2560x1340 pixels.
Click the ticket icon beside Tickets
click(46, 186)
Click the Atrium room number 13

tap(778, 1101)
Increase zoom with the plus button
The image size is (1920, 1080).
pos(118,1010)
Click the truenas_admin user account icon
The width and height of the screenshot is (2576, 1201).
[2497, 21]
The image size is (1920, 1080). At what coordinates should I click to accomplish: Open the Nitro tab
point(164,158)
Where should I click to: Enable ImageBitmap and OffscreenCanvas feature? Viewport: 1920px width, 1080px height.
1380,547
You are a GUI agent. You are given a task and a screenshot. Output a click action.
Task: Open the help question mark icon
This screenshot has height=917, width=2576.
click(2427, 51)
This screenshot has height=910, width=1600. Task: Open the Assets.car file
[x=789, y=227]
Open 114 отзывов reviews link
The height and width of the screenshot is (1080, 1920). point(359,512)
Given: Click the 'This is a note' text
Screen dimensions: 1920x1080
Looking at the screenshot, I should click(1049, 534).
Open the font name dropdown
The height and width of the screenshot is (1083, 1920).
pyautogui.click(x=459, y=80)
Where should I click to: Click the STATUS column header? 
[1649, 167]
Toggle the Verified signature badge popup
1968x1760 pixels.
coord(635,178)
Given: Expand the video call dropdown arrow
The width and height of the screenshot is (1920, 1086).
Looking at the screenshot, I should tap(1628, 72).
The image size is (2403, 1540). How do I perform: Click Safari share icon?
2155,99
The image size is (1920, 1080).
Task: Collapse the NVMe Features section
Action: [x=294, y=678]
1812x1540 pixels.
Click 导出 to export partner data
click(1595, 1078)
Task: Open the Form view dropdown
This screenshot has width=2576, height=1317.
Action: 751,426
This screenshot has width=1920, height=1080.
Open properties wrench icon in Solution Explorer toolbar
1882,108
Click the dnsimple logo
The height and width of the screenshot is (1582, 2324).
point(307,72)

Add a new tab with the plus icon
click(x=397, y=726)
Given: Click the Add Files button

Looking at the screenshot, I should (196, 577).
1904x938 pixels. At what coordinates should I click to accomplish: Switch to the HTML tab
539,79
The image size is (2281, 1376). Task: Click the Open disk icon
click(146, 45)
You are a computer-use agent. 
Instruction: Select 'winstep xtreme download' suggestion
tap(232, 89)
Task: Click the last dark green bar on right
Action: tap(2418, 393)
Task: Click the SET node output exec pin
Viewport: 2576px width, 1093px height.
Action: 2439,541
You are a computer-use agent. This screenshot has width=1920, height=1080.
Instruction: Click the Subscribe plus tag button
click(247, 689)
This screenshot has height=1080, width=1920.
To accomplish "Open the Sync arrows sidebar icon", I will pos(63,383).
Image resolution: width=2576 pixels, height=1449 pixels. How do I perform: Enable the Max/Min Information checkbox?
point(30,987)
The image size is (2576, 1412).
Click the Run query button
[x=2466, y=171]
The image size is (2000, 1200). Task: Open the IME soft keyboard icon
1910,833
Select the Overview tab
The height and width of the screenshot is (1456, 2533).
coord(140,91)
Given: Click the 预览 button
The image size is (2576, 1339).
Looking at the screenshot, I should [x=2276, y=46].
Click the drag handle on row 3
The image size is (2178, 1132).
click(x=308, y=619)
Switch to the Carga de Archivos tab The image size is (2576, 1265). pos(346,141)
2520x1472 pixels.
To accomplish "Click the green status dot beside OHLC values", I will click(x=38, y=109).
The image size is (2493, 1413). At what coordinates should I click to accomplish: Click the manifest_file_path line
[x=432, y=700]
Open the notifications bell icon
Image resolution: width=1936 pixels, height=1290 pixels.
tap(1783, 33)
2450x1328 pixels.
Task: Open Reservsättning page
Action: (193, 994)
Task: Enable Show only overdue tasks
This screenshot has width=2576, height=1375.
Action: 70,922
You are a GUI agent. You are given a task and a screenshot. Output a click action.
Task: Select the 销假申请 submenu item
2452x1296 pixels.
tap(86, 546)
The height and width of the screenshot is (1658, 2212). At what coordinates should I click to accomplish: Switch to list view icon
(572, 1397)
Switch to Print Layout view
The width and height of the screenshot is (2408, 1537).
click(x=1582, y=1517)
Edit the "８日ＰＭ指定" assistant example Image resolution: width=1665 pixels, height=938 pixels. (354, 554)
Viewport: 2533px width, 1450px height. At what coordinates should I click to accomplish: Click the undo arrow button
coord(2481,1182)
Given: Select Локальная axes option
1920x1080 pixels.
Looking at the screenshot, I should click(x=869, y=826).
──────────
__What you should do__
Retype each line of the material above exactly.

__Output of the task__
2560x1340 pixels.
Click the ticket icon beside Tickets
click(46, 186)
Click the Atrium room number 13

tap(778, 1101)
Increase zoom with the plus button
The image size is (1920, 1080).
pos(118,1010)
Click the truenas_admin user account icon
The width and height of the screenshot is (2576, 1201).
[2497, 21]
The image size is (1920, 1080). At what coordinates should I click to accomplish: Open the Nitro tab
point(164,158)
Where should I click to: Enable ImageBitmap and OffscreenCanvas feature? Viewport: 1920px width, 1080px height.
1380,547
You are a GUI agent. You are given a task and a screenshot. Output a click action.
Task: Open the help question mark icon
This screenshot has height=917, width=2576.
click(2427, 51)
This screenshot has height=910, width=1600. Task: Open the Assets.car file
[x=789, y=227]
Open 114 отзывов reviews link
The height and width of the screenshot is (1080, 1920). point(359,512)
Given: Click the 'This is a note' text
Screen dimensions: 1920x1080
Looking at the screenshot, I should click(1049, 534).
Open the font name dropdown
The height and width of the screenshot is (1083, 1920).
pyautogui.click(x=459, y=80)
Where should I click to: Click the STATUS column header? 
[1649, 167]
Toggle the Verified signature badge popup
1968x1760 pixels.
coord(635,178)
Given: Expand the video call dropdown arrow
The width and height of the screenshot is (1920, 1086).
Looking at the screenshot, I should tap(1628, 72).
The image size is (2403, 1540). How do I perform: Click Safari share icon?
2155,99
The image size is (1920, 1080).
Task: Collapse the NVMe Features section
Action: [x=294, y=678]
1812x1540 pixels.
Click 导出 to export partner data
click(1595, 1078)
Task: Open the Form view dropdown
This screenshot has width=2576, height=1317.
Action: 751,426
This screenshot has width=1920, height=1080.
Open properties wrench icon in Solution Explorer toolbar
1882,108
Click the dnsimple logo
The height and width of the screenshot is (1582, 2324).
point(307,72)

Add a new tab with the plus icon
click(x=397, y=726)
Given: Click the Add Files button

Looking at the screenshot, I should (196, 577).
1904x938 pixels. At what coordinates should I click to accomplish: Switch to the HTML tab
539,79
The image size is (2281, 1376). Task: Click the Open disk icon
click(146, 45)
You are a computer-use agent. 
Instruction: Select 'winstep xtreme download' suggestion
tap(232, 89)
Task: Click the last dark green bar on right
Action: tap(2418, 393)
Task: Click the SET node output exec pin
Viewport: 2576px width, 1093px height.
Action: 2439,541
You are a computer-use agent. This screenshot has width=1920, height=1080.
Instruction: Click the Subscribe plus tag button
click(247, 689)
This screenshot has height=1080, width=1920.
To accomplish "Open the Sync arrows sidebar icon", I will pos(63,383).
Image resolution: width=2576 pixels, height=1449 pixels. How do I perform: Enable the Max/Min Information checkbox?
point(30,987)
The image size is (2576, 1412).
Click the Run query button
[x=2466, y=171]
The image size is (2000, 1200). Task: Open the IME soft keyboard icon
1910,833
Select the Overview tab
The height and width of the screenshot is (1456, 2533).
coord(140,91)
Given: Click the 预览 button
The image size is (2576, 1339).
Looking at the screenshot, I should [x=2276, y=46].
Click the drag handle on row 3
The image size is (2178, 1132).
click(x=308, y=619)
Switch to the Carga de Archivos tab The image size is (2576, 1265). pos(346,141)
2520x1472 pixels.
To accomplish "Click the green status dot beside OHLC values", I will click(x=38, y=109).
The image size is (2493, 1413). At what coordinates should I click to accomplish: Click the manifest_file_path line
[x=432, y=700]
Open the notifications bell icon
Image resolution: width=1936 pixels, height=1290 pixels.
tap(1783, 33)
2450x1328 pixels.
Task: Open Reservsättning page
Action: (193, 994)
Task: Enable Show only overdue tasks
This screenshot has width=2576, height=1375.
Action: 70,922
You are a GUI agent. You are given a task and a screenshot. Output a click action.
Task: Select the 销假申请 submenu item
2452x1296 pixels.
tap(86, 546)
The height and width of the screenshot is (1658, 2212). At what coordinates should I click to accomplish: Switch to list view icon
(572, 1397)
Switch to Print Layout view
The width and height of the screenshot is (2408, 1537).
click(x=1582, y=1517)
Edit the "８日ＰＭ指定" assistant example Image resolution: width=1665 pixels, height=938 pixels. (354, 554)
Viewport: 2533px width, 1450px height. At what coordinates should I click to accomplish: Click the undo arrow button
coord(2481,1182)
Given: Select Локальная axes option
1920x1080 pixels.
Looking at the screenshot, I should click(x=869, y=826).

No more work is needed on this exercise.